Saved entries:
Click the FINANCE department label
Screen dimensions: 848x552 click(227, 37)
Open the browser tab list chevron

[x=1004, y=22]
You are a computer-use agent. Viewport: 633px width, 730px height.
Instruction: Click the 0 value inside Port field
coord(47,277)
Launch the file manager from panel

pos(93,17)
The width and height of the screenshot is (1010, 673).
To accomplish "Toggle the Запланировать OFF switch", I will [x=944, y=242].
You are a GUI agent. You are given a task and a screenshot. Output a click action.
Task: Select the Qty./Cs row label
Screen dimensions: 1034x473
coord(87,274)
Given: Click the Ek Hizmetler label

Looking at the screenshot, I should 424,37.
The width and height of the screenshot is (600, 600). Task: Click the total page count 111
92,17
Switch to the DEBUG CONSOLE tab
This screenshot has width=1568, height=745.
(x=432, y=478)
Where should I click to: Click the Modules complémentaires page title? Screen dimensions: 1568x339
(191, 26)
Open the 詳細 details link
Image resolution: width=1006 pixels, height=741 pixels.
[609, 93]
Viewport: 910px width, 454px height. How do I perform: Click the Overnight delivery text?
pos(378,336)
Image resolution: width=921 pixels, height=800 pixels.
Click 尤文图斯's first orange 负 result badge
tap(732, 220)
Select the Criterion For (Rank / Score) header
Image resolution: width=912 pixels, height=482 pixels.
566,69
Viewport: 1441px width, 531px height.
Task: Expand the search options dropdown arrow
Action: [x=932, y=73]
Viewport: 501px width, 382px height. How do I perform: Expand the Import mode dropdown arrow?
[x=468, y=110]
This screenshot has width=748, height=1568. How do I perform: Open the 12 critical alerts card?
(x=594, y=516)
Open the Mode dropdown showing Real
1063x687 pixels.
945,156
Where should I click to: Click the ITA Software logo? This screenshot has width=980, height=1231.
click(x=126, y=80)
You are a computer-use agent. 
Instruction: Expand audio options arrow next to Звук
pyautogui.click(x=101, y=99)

WORK TASK: The required output is the exact run of lines from the beginning of the records to the line with "The width and height of the screenshot is (1010, 673).", that line included.

TASK ANSWER:
Click the FINANCE department label
Screen dimensions: 848x552 click(227, 37)
Open the browser tab list chevron

[x=1004, y=22]
You are a computer-use agent. Viewport: 633px width, 730px height.
Instruction: Click the 0 value inside Port field
coord(47,277)
Launch the file manager from panel

pos(93,17)
The width and height of the screenshot is (1010, 673).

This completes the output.